Abi Cotler O'Roarty March 28, 2012 at 04:28 AM
Crystal, I can't tell you ho much it gratifies me to hear this. It is so hard to deal with some of these parenting moments and it's funny how just hearing that others are right there with you helps so much. Unlike the workplace, there are few conventions or staff meetings where we all can get together and share notes and empathy. I'm so glad my craziness resonates with yours:) As for your restaurant experience, I can not tell you how many times (this month:) I have been there too! And you know, even if we accept the un-sunny side of things, just knowing that someday we will even probably miss these toddler moments helps me get through.
Abi Cotler O'Roarty March 28, 2012 at 04:31 AM
I know, it's almost impossible to do sometimes. I used to get so anxious when people would tell me to raise my eldest and at the time only child as if she were my second or third so she wouldn't grow up with the usual first-child neuroses. But one day someone said, "How absurd that advice is! It's a great idea, if only it weren;t totally impossible to do." This really relieved my stress over going through the understandable and natural stages we all go through. Sleep deprivation combined with living with a willful crazy person (no matter how little!) does very little to lend itself to appreciation:)
Abi Cotler O'Roarty March 28, 2012 at 04:37 AM
Thanks for the reminder Ryan. I often do try to talk about stay-at-home parents rather than moms, although my book-club is all moms so I slipped into that here (care to join??). I do think you're really lucky to have a bond that is there and natural to most moms, wherever they work, but not always so close for dads. What a precious gift! I wonder too if other dads read my stuff...actually I sometimes have male friends who aren't even parents say they appreciate it because they can relate what I write about to their own lives (like this piece) and are also just fundamentally interested in child-rearing because it's what creates future fellow adults. I love this idea because it is so easy to judge parenting form the outside, without really knowing what it is really like and requires-- I used to do this all the time, even though I nannied. If I could change just one person's mind about notions like the idea that parents of a child throwing a tantrum are indulgent, I'll sleep well at night:)

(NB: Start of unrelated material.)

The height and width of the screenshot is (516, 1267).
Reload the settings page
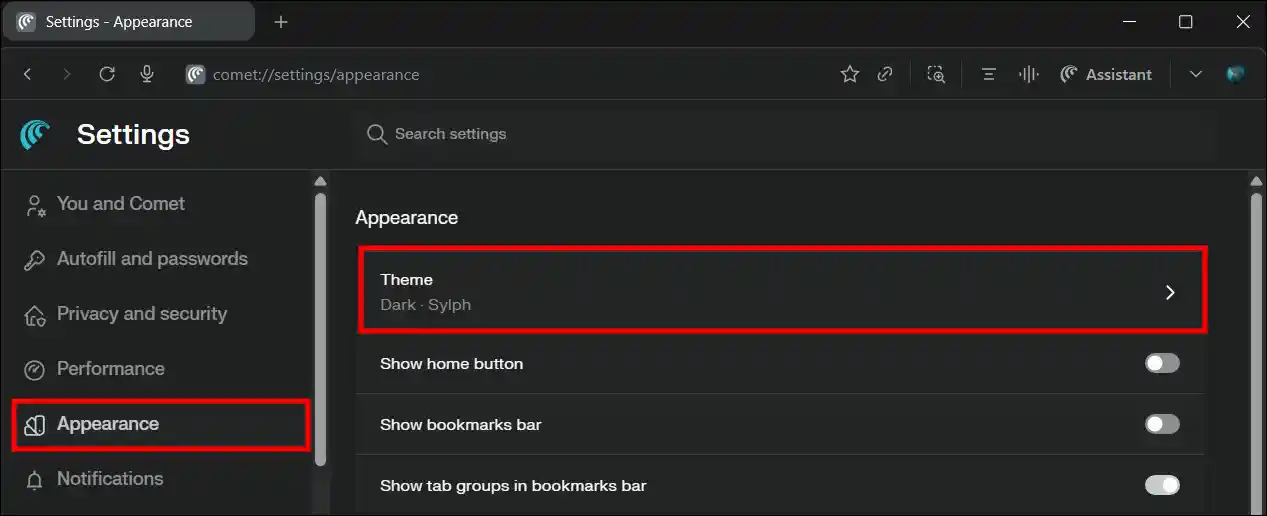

pia kelley September 30, 2012 at 04:33 AM
I absolutely loved the article, having recently gone through a tragedy in the family,I must say that it feels good to remember what is really important. Those little moments we share with our littles ones are so precious and sometimes easily dismissed. I have to train myself to just stop and breathe a little calmer and enjoy those moments. Thanks for your inspiring words. Patty
Abi Cotler O'Roarty September 30, 2012 at 08:58 PM
Thank you so very much Patty, it means a lot to hear that after you've been through something so hard, you took something from what I've written. I bet you are in an awesome place for appreciation now. But I'm sorry for your loss and hope things are going well for you and yours now.